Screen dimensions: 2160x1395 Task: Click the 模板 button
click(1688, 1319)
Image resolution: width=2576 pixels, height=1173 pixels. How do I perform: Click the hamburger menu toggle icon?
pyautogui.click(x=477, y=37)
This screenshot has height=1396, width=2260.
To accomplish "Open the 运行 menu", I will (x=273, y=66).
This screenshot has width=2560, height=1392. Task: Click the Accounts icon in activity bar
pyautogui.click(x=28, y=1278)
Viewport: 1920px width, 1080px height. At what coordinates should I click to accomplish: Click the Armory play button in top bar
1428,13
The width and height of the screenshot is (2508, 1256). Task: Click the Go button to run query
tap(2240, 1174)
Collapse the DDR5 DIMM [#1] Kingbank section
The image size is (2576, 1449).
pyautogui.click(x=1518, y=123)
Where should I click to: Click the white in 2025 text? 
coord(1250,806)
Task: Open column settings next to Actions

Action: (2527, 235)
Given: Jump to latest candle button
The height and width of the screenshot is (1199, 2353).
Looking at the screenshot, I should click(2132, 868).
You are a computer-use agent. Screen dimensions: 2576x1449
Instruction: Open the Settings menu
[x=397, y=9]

WHAT YOU ARE ASKED TO DO:
For each entry above, write out an exact copy.

RESPONSE TO THE TASK:
Screen dimensions: 2160x1395 Task: Click the 模板 button
click(1688, 1319)
Image resolution: width=2576 pixels, height=1173 pixels. How do I perform: Click the hamburger menu toggle icon?
pyautogui.click(x=477, y=37)
This screenshot has height=1396, width=2260.
To accomplish "Open the 运行 menu", I will (x=273, y=66).
This screenshot has width=2560, height=1392. Task: Click the Accounts icon in activity bar
pyautogui.click(x=28, y=1278)
Viewport: 1920px width, 1080px height. At what coordinates should I click to accomplish: Click the Armory play button in top bar
1428,13
The width and height of the screenshot is (2508, 1256). Task: Click the Go button to run query
tap(2240, 1174)
Collapse the DDR5 DIMM [#1] Kingbank section
The image size is (2576, 1449).
pyautogui.click(x=1518, y=123)
Where should I click to: Click the white in 2025 text? 
coord(1250,806)
Task: Open column settings next to Actions

Action: (2527, 235)
Given: Jump to latest candle button
The height and width of the screenshot is (1199, 2353).
Looking at the screenshot, I should click(2132, 868).
You are a computer-use agent. Screen dimensions: 2576x1449
Instruction: Open the Settings menu
[x=397, y=9]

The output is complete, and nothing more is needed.